Époque nostalgique pour certains, où les livrées hautes en couleurs composées de marquages de nationalité et d’unités qui occupaient beaucoup d’espace attiraient l’œil. Un comportement contradictoire avec la logique même du camouflage et de la discrétion visuelle visée par l’emploi des deux teintes gris clair et blanc.

Mais le gris n’est jamais très loin avec la livrée retenue par l’US Navy faite de Light Gull Grey (ANA 620 / FS 16440) et de White Insignia (ANA 511 / FS 17925), malgré une tentative de livrée vert olive durant la guerre du Vietnam sur des Intruder, Phantom et autre Skyhawk ou Vigilante. Dans les années 1970, les forces aériennes américaines font leur révolution. Un homme y prend part : Keith Ferris. Laissons-lui la parole :
« If you're going to camouflage a plane in the first place, it makes sense to avoid conspicuous insignia and unit emblems. […] It's important to avoid symmetrical camouflage patterns. The whole idea is to deceive the eye, so that even when an enemy catches sight of you, he never can be sure what part of you he's looking at or how your plane is oriented in the sky. »[1]

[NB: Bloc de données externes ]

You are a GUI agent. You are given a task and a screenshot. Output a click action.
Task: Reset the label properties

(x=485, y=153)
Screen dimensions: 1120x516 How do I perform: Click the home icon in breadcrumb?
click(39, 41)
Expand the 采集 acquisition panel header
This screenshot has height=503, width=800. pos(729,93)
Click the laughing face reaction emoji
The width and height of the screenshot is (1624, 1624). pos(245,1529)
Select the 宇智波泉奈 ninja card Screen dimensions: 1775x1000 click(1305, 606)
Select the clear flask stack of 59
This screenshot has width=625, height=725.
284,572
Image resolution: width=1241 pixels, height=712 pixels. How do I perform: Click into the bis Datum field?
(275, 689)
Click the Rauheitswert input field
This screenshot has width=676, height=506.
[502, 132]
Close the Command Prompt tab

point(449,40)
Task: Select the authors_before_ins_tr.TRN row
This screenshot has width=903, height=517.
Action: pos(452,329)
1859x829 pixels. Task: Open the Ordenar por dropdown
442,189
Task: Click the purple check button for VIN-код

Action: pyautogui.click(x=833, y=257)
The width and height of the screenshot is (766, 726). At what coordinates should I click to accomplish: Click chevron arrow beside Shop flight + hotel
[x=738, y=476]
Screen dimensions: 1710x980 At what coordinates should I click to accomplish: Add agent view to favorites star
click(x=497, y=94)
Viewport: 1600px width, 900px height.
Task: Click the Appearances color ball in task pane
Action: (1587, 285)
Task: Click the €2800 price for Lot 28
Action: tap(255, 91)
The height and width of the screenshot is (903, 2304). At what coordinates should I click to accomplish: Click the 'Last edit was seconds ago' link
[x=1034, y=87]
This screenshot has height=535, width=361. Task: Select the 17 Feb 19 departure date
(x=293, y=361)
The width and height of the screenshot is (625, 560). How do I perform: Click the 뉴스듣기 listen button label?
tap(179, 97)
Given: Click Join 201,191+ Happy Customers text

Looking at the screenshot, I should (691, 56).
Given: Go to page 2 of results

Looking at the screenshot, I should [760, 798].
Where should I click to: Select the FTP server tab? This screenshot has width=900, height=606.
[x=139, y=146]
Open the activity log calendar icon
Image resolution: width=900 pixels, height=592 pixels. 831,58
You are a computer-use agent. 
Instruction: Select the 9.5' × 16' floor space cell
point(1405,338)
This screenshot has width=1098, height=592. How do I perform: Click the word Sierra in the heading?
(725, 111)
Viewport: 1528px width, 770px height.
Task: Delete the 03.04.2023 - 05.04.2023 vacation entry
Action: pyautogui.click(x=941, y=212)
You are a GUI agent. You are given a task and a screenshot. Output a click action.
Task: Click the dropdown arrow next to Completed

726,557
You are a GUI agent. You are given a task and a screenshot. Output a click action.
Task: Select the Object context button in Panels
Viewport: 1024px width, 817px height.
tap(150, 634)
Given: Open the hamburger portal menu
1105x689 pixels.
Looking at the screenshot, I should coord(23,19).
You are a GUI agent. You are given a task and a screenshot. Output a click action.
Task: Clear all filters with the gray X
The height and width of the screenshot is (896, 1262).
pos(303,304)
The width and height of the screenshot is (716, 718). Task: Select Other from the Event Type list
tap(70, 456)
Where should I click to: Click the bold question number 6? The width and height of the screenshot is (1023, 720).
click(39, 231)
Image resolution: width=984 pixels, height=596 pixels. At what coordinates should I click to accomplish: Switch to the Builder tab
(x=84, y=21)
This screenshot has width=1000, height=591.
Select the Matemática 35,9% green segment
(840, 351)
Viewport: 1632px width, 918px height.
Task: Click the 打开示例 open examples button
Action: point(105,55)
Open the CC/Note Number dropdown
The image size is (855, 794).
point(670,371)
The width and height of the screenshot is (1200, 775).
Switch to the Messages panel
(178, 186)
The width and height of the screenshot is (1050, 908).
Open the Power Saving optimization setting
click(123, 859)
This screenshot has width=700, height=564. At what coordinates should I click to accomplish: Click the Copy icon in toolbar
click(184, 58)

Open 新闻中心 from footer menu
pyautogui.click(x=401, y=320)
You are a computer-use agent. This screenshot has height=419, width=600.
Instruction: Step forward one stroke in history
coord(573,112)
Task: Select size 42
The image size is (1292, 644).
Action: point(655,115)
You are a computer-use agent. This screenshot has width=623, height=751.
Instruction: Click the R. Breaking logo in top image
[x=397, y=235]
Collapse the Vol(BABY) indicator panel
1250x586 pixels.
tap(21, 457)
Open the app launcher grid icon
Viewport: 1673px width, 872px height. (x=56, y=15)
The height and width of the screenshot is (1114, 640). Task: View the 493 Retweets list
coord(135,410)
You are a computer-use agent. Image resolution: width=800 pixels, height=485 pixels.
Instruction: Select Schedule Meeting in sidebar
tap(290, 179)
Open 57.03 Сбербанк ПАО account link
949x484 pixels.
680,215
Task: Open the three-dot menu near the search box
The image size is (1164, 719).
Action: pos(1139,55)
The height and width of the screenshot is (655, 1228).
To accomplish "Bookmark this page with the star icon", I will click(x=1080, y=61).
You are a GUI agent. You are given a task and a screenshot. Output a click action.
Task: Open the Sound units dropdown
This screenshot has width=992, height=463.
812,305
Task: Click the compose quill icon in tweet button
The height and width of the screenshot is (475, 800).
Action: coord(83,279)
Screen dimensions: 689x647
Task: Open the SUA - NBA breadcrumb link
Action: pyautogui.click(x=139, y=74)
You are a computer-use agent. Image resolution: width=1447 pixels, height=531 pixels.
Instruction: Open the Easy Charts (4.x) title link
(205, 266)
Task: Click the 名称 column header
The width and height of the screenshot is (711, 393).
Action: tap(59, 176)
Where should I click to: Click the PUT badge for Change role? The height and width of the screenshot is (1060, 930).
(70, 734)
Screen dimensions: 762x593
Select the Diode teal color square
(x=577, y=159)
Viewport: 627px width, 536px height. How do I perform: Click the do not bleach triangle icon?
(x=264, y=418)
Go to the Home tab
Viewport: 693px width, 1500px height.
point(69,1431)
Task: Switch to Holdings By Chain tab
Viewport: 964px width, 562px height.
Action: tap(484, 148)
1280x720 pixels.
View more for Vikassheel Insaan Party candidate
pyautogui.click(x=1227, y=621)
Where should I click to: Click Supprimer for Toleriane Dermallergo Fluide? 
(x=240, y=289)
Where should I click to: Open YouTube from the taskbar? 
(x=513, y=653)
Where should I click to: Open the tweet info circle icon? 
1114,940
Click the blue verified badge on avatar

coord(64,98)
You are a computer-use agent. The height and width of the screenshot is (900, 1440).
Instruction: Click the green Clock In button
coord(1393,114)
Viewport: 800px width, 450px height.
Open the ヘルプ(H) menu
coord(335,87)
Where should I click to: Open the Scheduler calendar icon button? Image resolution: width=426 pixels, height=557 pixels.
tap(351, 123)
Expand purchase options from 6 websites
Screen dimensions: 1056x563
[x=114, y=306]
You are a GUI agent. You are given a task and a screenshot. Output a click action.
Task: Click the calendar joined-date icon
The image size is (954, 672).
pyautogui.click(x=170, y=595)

Il participa ainsi à deux actions majeures de l’US Air Force en termes de camouflage à la fin des années 1970 : l’emploi systématique des marquages basse visibilité, y compris pour les cocardes et l’abandon de la livrée en deux tons de bleu envisagée pour le nouveau F-15 (pourtant toujours présente dans les documents officiels sous le nom « Air Superior Blue ») au profit d’une autre en deux tons de gris (FS 36320 / FS 36375). Il appliqua ses propres concepts à travers des livrées connues aujourd’hui sous le nom de Ferris Scheme, testées sur le F-4, le F-5, le F-14 ou encore le F-15. Aucune ne fut retenue, mais le faux cockpit, dans sa capacité à perturber la perception par l’adversaire de l'appareil qui en est revêtu, convainquit certaines forces armées. On le retrouve ainsi sous les A-10 américains, les CF-188 canadiens, les Mirage F1 espagnols, les MiG-29 slovaques, allemands sous les couleurs de la Luftwaffe ou hongrois, ainsi que leurs Gripen... et même sur un Mistubishi T-2 (69-5127) de la JASDF en version Aggressor !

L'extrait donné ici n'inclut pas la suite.